By Matt Goisman
McALESTER — More than any other sport, football demands aggression. In football, after all, every play begins with an act of violence. The ball is snapped, and almost immediately as many as 12 bodies weighing more than 2,000 pounds crash into each other.
Coaches have to encourage aggression in their players, too much aggression can quickly boil over into uncontrolled violence. That happened Saturday at Paul Bell Stadium in Eufaula, where fighting between the North and South teams got so out-of-hand the 29th annual Lake Eufaula All-Star Classic ended without a winner midway through the third quarter.
As seniors, for example, none of the players feared the repercussions of their actions, and that helped cause the fight. But players also follow the example of their coaches, and South and Hartshorne head coach Bill Williams protested a penalty so loudly he drew an additional yellow flag.
Just one play later, one of his South players shoved a North player and got ejected.
Perhaps the referees should’ve ejected more players, though you can only eject so many before you’re forced to end the game early, which is what happened anyway. But while it’s unclear what more could’ve been done, the refs’ utter inability to keep control of the game definitely contributed to how it ended.

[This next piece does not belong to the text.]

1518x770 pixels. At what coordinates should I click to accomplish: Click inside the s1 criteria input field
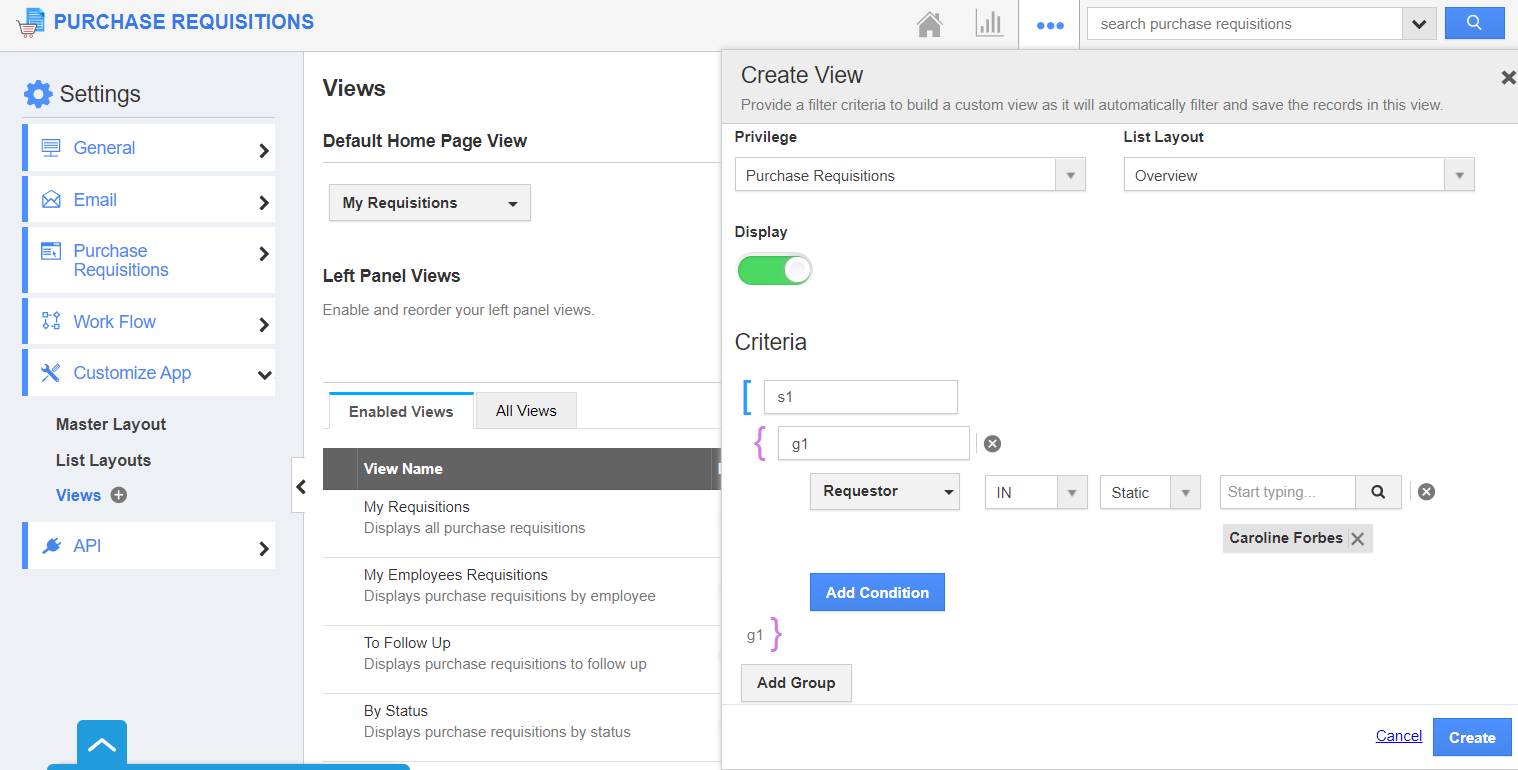(x=860, y=397)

Administrators at Eufaula will have to make sure these events don’t repeat themselves next year. That will probably mean a zero-tolerance policy for the shoving and taunting that led to the fight, which means next year’s game could feature even more yellow flags.
If more penalties keep the players aggressive but not violent, they’re worth the extra stoppages in play and unearned yardage.
But if even that can’t keep kids from crossing the line, one wonders if the Lake Eufaula Classic can continue at all.